4.2.4. Import inference system and inputs in MATLAB application using Evalfis function:
With the help of this function, general inputs can be introduced to the fuzzy system and the output of all of them can be received, Akgun et al, 2021[5].In fact evalfis (fis,input) evaluates the fuzzy inference system fis for the input values in input and returns the resulting output values in output,Yamagishiand Bhandary, 2017[44].
According to Fig. 16, the lithology entrance is marked with an L, the distance from the waterway is marked with an R, the distance from the fault is marked with an F, and the slope is entered with a mark D. As can be seen, by entering the exact values of the study area, the degree of risk of the study area in field operations can be determined. According to Fig. 16, if the type of Avari lithology (1) and the distance from the river is 600 meters and the slope of the layers is 80 degrees and the distance from the fault is 400 meters, the output is 0.6, which according to the definitions for this number system This is the study section (Fig. 16).Also, according to Fig. 17, if the lithology of the area is carbonate (number 3) and the distance from the river is 100 meters and the distance from the fault is 80 meters and the slope is 60 degrees, the risk level of this area is 2.5, i.e., medium to weak risk. The results seem quite reasonable considering that the amount of hazards in carbonate layers is more than detrital layers. It should be noted that the numerical scales of lithology include 1: detrital, 2: marl and shale, 3: carbonate and 4: evaporitic, respectively.This method will be very useful in preparing geological maps with scales of 1: 5000 to 1: 25000 and also in preparing maps of high-risk geological areas that are prepared with the aim of carefully studying a small part of the earth.
4.3. Validation of results with field and statistical evidence
In order to interpret, analyze and validate the prepared zoning, 2000 points from different regions of the province that have statistics and evidence of subsidence were evaluated on the output of the prepared subsidence map.
The results of this study show that the outputs of this research are more than 90% close to reality.
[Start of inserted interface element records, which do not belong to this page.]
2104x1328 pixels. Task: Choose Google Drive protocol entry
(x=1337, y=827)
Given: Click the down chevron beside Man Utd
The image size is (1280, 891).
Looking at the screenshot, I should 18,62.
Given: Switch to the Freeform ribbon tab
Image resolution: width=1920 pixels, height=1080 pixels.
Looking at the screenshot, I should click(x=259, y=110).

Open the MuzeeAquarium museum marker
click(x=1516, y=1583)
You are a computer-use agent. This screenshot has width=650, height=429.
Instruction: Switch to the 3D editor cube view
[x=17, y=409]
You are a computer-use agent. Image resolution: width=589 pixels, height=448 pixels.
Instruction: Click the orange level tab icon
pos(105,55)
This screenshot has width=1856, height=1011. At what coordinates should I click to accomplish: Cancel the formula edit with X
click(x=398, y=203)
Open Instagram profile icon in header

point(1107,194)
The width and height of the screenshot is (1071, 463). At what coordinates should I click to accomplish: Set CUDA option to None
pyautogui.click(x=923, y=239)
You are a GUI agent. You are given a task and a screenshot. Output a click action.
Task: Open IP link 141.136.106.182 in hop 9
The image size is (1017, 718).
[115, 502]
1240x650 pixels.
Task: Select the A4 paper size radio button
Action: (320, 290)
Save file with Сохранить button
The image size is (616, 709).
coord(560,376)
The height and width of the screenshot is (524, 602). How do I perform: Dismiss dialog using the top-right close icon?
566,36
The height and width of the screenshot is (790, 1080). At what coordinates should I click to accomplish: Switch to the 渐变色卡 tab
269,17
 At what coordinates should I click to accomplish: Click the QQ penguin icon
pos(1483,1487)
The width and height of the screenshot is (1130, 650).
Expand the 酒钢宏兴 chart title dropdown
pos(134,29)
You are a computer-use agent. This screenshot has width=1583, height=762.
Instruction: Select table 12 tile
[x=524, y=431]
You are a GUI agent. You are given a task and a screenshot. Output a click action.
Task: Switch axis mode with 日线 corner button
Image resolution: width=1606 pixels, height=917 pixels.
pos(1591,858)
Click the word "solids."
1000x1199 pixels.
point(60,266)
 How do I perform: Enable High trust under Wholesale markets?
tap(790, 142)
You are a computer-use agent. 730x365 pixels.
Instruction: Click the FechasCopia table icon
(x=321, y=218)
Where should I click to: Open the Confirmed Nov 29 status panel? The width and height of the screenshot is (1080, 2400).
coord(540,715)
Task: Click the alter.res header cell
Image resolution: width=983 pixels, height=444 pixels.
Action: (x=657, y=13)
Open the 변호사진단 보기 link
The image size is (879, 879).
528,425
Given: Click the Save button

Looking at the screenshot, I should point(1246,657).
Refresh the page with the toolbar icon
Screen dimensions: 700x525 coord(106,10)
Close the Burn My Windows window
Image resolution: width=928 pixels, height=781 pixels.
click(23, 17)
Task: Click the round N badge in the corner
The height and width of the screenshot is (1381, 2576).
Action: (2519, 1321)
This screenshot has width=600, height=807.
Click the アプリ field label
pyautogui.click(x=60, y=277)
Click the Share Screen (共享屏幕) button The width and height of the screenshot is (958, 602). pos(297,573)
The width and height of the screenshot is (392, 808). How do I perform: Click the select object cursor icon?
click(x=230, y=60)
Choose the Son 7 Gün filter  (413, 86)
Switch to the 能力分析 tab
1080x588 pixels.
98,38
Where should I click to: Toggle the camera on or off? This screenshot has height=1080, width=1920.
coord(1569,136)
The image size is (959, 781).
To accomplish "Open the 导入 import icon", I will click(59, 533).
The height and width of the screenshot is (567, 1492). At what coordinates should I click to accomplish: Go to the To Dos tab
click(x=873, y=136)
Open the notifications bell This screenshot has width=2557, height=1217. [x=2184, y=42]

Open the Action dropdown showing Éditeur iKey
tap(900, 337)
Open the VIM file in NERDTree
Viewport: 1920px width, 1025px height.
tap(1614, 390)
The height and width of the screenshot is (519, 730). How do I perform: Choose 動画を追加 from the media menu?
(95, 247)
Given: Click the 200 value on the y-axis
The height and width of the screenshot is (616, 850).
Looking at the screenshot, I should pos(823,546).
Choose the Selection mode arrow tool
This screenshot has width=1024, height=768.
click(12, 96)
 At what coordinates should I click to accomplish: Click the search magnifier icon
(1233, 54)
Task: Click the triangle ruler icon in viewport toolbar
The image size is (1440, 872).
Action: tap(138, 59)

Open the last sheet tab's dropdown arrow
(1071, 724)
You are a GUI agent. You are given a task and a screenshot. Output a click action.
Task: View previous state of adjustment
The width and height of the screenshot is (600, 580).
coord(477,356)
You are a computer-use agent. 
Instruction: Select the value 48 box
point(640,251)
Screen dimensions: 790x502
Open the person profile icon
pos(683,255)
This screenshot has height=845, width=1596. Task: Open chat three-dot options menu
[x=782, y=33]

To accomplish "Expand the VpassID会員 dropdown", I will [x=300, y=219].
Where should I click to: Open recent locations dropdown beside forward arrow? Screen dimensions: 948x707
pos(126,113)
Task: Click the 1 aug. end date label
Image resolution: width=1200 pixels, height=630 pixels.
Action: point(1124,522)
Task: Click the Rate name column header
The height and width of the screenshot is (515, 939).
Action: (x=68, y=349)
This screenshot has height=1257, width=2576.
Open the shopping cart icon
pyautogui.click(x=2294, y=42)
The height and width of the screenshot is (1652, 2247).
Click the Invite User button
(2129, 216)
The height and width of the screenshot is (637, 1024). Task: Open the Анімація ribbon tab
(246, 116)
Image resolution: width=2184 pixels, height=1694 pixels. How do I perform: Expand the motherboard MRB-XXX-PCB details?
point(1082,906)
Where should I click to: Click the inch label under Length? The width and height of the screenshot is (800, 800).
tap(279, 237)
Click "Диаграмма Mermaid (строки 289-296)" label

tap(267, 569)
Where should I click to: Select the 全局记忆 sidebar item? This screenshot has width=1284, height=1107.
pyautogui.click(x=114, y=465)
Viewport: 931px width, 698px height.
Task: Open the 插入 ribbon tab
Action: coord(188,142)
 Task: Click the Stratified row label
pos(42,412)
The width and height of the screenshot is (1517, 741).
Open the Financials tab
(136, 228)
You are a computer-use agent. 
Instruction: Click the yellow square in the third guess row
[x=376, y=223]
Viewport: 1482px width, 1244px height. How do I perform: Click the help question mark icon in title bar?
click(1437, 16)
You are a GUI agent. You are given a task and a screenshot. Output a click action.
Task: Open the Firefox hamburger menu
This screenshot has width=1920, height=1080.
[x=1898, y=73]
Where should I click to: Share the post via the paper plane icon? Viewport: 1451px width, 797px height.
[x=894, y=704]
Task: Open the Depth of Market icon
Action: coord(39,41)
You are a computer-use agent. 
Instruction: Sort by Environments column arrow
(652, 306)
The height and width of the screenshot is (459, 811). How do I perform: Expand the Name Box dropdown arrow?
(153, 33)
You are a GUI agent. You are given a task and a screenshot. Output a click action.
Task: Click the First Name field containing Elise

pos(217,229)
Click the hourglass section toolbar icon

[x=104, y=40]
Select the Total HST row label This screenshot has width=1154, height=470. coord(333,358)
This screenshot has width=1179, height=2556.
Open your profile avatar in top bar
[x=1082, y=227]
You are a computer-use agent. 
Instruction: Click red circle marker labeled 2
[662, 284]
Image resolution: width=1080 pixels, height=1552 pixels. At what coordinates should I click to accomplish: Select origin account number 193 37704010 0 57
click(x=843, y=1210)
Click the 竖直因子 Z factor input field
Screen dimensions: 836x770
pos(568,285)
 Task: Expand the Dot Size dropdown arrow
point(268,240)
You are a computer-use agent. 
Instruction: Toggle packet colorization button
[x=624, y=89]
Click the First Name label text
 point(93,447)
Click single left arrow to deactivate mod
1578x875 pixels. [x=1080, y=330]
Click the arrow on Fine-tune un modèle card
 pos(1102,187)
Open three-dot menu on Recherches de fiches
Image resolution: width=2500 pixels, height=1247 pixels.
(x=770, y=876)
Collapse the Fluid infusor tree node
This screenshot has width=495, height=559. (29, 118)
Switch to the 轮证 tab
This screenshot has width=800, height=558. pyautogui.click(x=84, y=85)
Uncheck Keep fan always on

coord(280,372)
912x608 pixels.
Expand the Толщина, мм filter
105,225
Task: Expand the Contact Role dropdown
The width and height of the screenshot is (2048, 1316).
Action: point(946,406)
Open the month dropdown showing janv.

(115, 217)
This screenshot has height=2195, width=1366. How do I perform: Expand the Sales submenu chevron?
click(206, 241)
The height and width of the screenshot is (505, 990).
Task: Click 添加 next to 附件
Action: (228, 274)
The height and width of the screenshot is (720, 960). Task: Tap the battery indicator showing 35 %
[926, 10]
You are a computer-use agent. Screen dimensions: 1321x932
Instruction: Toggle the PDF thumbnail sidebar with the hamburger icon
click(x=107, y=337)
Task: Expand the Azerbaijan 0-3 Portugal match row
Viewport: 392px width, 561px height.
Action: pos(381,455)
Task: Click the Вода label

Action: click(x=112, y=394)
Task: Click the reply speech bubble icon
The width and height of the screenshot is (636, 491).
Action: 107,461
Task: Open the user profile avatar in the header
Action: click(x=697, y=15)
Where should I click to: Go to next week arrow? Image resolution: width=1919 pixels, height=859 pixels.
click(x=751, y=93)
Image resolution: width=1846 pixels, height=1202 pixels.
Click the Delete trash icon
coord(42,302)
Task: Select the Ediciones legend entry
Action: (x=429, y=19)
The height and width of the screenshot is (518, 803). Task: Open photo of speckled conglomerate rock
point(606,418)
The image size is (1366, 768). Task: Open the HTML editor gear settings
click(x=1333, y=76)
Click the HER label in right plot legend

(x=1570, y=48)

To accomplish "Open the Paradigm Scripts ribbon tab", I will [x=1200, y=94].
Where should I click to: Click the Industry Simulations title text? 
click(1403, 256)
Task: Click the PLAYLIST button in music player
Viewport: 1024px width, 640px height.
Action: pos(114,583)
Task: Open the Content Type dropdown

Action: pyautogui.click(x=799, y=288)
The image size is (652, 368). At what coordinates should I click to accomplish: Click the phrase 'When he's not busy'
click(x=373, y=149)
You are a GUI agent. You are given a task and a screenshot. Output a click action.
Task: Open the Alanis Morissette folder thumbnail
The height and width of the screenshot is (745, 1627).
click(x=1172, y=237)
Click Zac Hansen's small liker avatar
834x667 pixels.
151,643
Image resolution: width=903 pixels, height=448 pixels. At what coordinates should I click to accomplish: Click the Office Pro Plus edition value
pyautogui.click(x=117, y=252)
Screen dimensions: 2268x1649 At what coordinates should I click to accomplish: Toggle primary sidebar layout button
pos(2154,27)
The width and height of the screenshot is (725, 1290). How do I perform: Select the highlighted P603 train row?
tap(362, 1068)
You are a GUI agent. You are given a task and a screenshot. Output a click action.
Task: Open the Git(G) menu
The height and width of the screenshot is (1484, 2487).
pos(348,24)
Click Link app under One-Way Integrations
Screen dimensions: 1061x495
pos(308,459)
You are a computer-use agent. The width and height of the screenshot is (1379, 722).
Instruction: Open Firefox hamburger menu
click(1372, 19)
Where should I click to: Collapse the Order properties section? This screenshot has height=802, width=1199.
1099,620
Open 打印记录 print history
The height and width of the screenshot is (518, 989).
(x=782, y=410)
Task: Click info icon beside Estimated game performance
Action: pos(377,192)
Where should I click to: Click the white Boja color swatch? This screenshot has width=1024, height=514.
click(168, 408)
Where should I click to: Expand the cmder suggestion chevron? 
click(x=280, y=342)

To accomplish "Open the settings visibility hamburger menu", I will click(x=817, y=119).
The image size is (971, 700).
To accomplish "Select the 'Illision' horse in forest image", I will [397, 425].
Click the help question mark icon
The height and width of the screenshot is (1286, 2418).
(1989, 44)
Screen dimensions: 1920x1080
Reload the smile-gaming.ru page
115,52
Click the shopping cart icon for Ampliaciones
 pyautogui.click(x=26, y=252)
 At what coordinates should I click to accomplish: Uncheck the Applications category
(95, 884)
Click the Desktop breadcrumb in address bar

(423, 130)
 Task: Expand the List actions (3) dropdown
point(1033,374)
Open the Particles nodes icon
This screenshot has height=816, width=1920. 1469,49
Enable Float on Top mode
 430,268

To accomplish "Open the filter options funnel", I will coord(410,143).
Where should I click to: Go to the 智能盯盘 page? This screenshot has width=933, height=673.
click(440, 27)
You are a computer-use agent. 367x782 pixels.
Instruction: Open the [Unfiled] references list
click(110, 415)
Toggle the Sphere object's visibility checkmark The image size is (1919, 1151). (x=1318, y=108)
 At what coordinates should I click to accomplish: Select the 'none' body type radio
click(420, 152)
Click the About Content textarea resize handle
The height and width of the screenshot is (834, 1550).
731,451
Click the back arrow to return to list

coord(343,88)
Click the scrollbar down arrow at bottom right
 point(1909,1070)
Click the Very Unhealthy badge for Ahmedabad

These studies have been carried out in different cities of Khuzestan province that have low to high subsidence potentials. In the lower part of Gotvand city in the north of Khuzestan province is presented as an example of field studies and telemetry.
Gotvand city is located in the southwest of Iran and in the north of Khuzestan province and on the edge of Khuzestan plain. In the northwest of this city, there are heights of Bakhtiari Formations (with conglomerate lithology), Aghajari (with sandstone lithology), Gachsaran (with evaporitic lithology) and Mishan (with Marne lithology). They show a very high agreement with the results of the study of the two proposed models (Fig. 18). Field studies conducted in this area showed that in some parts of the Gachsaran Formation, which are close to seasonal and permanent waterways, several sinkholes are being formed (Fig. 19).
In this region, with the proximity to the Avari and Marni formations (Aghajari and Mishan), the amount of subsidence has been reduced so that in these formations, despite the proximity to the waterway and different slopes, no subsidence effects are observed (Fig. 20).
As stated, the results of both models presented to investigate the potential for subsidence in this area show a very good agreement with field observations so that in parts of the Gachsaran Formation that are less distant than waterways and faults According to these models, they are less dangerous than the areas that are closer to these complications.
According to the models introduced for this region, Bakhtiari, Aghajari and Mishan formations are divided as very low risk areas and Gachsaran formation is divided into two high-risk and very high-risk areas.